Двадцать третьего января 1885 года Эмиль дописывает заключительные фразы романа: «Высоко в небе во всей славе своих лучей сияло апрельское солнце, изливая тепло на землю-роженицу. Из ее материнского лона ключом била жизнь; почки развертывались в зеленые листья, поля трепетали от роста трав. Повсюду набухали семена, тянулись ростки, пробиваясь на поверхность равнины, охваченной жаждой тепла и света. Изобильный сок струился, будто шепот голосов, шорох стеблей сливался в одном долгом поцелуе. И снова, снова все ясней и отчетливей, словно приближаясь кверху, раздавались удары рабочего кайла. В пламенных солнечных лучах, юным утром, земля вынашивала в себе этот шум. На ниве медленно росли всходы, грозная черная рать созревала для будущей жатвы, и посев этот скоро должен был пробить толщу земли».[159] Перечитывая написанное, автор испытывает удовлетворение от благополучно завершенного труда. «Я в восторге! – пишет он Шарпантье, посылая ему две последних главы. – Ах, до чего же мне необходимо сейчас чуть-чуть полениться!»[160] Однако по размышлении он перестает верить в то, что история чумазых шахтеров, поглощаемых угольным Минотавром, может увлечь широкого читателя.

- Исходные материалы
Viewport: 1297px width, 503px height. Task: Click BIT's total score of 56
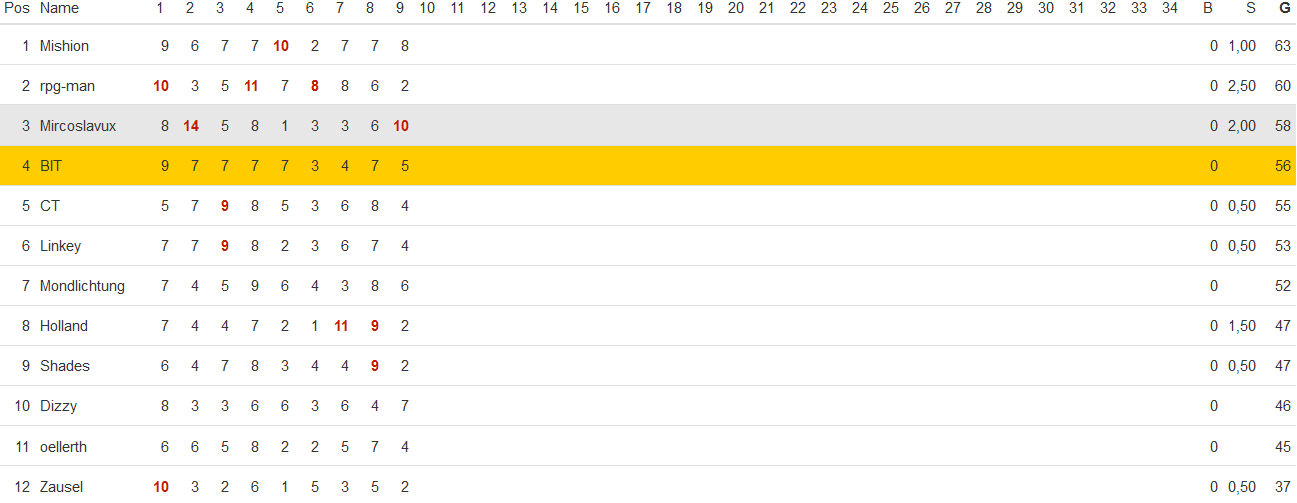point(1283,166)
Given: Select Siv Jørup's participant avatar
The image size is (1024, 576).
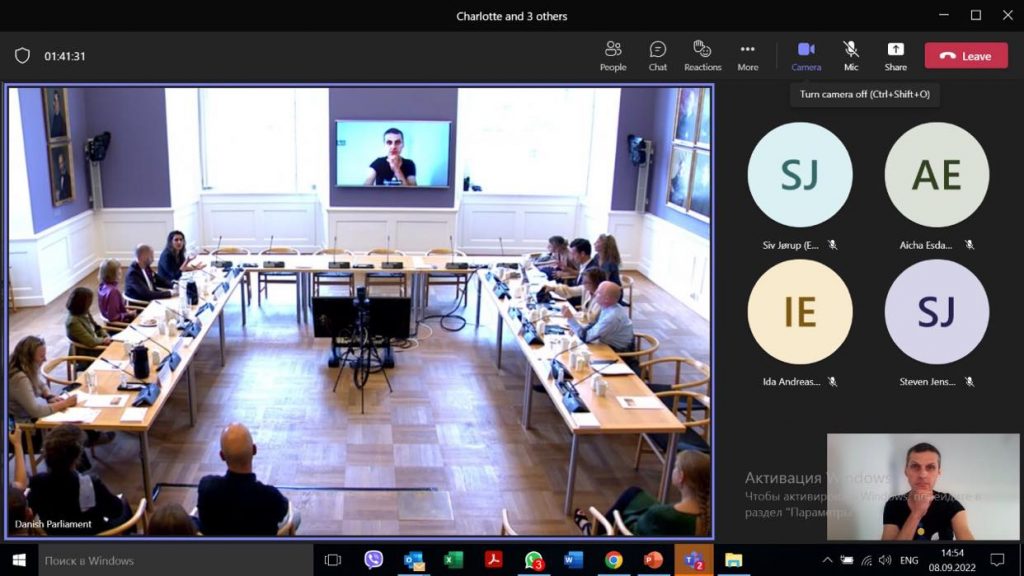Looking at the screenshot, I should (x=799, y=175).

...

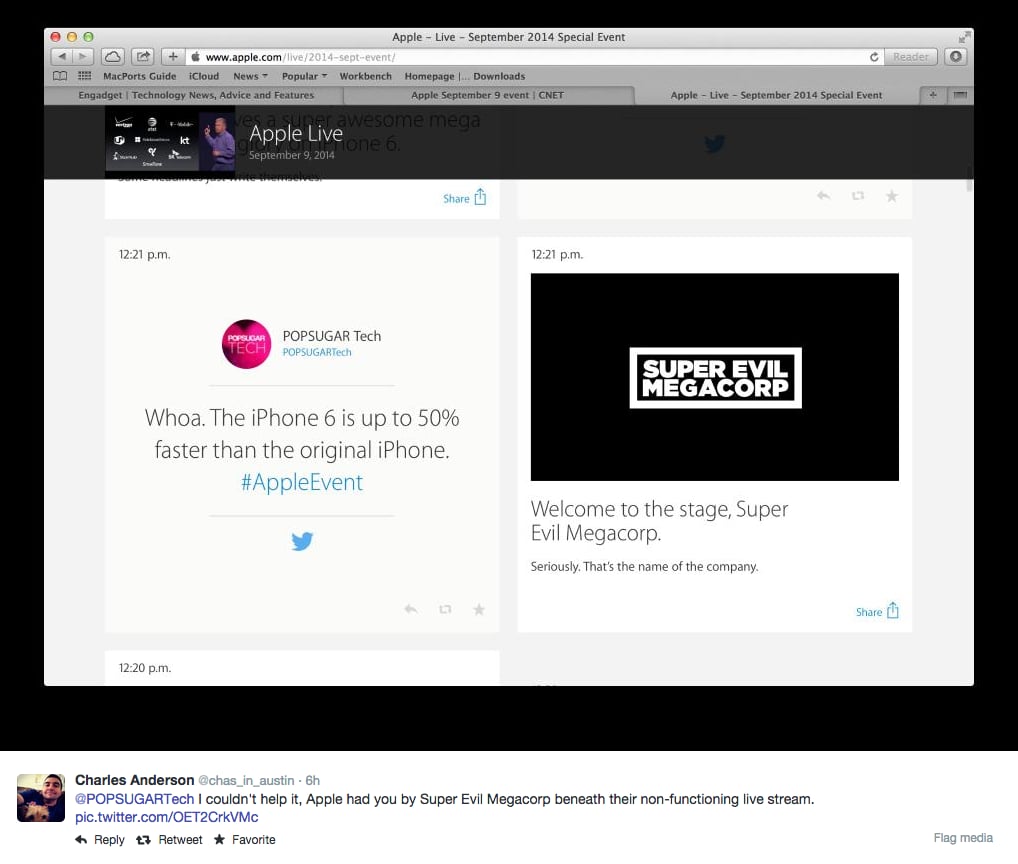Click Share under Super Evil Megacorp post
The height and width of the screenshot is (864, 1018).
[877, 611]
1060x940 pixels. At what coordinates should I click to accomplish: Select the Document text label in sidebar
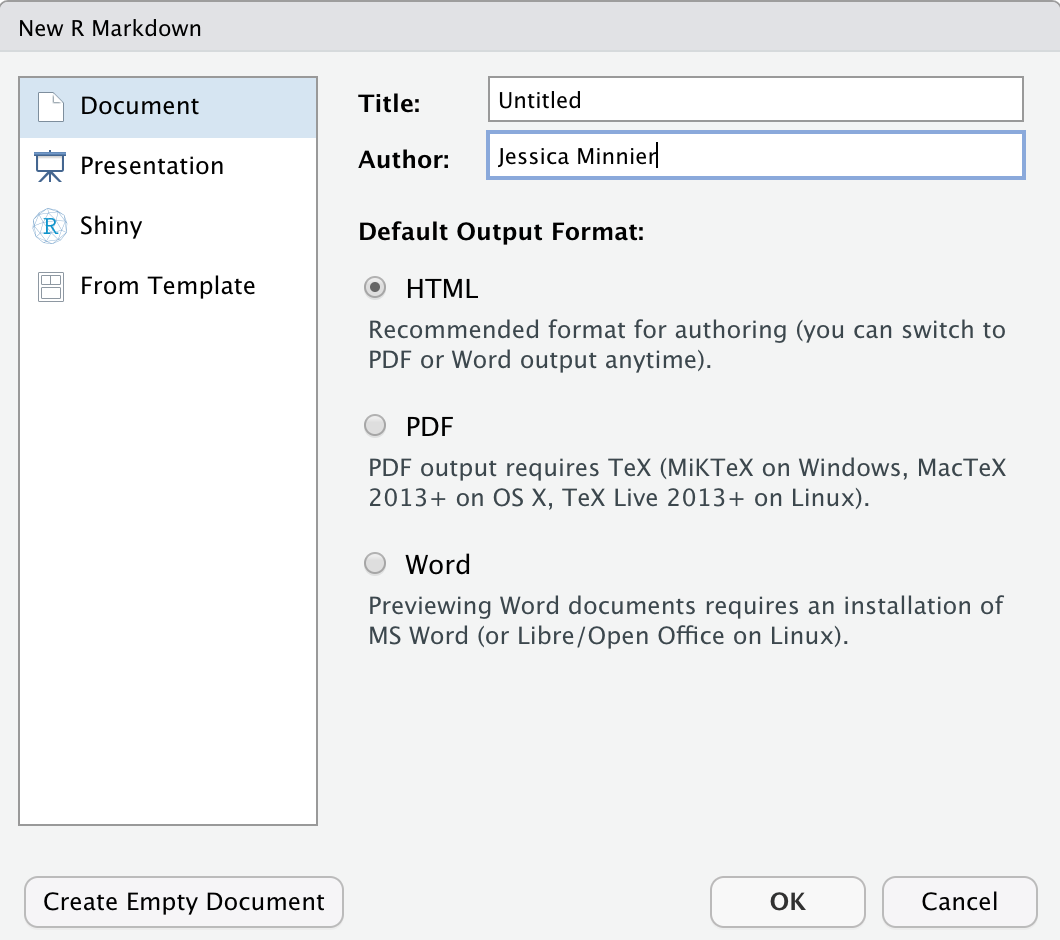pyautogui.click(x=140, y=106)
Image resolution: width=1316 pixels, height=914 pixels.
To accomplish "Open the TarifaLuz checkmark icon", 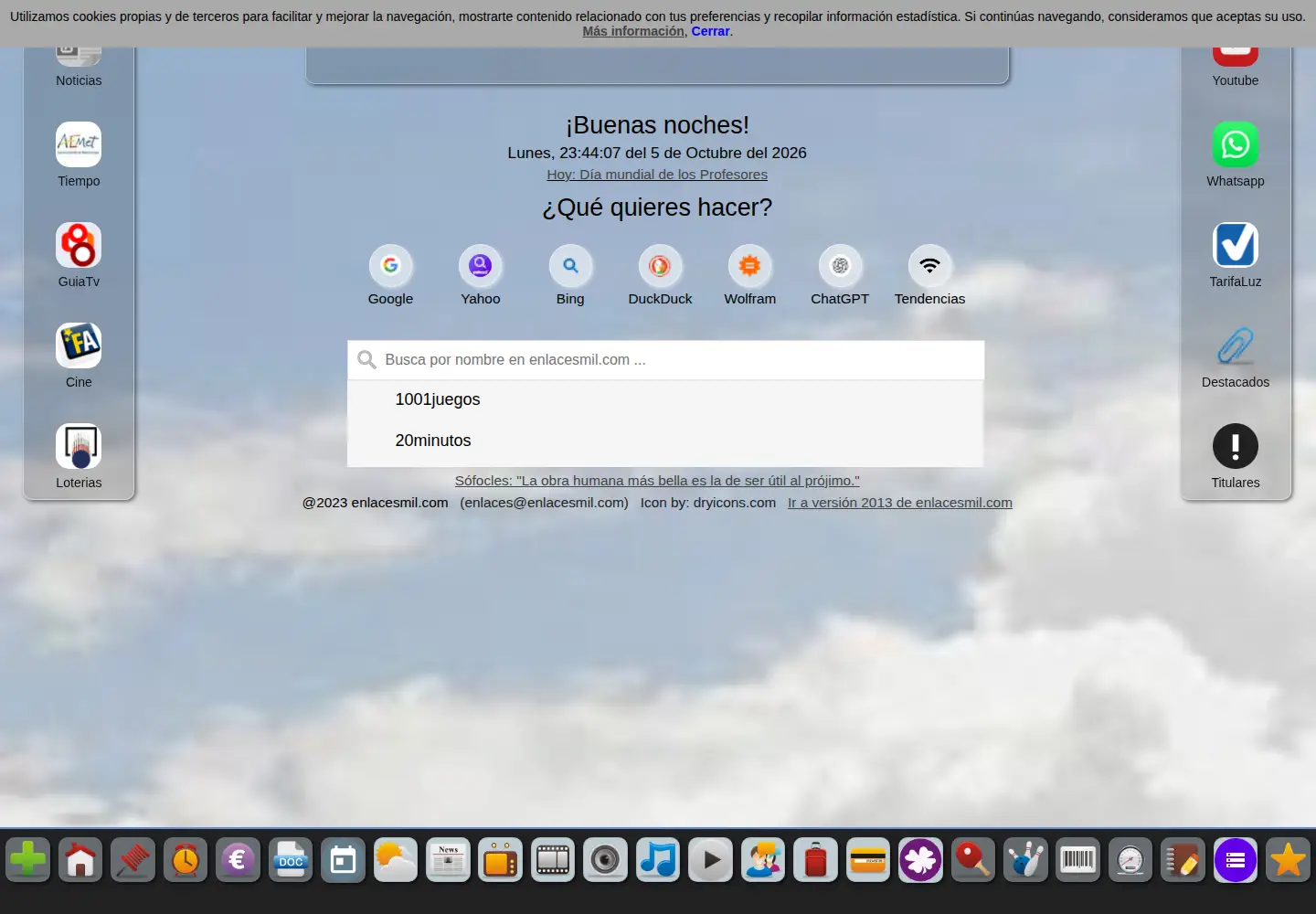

- Цель задания
Когда, согласно фрагменту, Эмиль дописывает заключительные фразы романа? Строки являются отдельным материалом.

- Готовое решение
Двадцать третьего января 1885 года.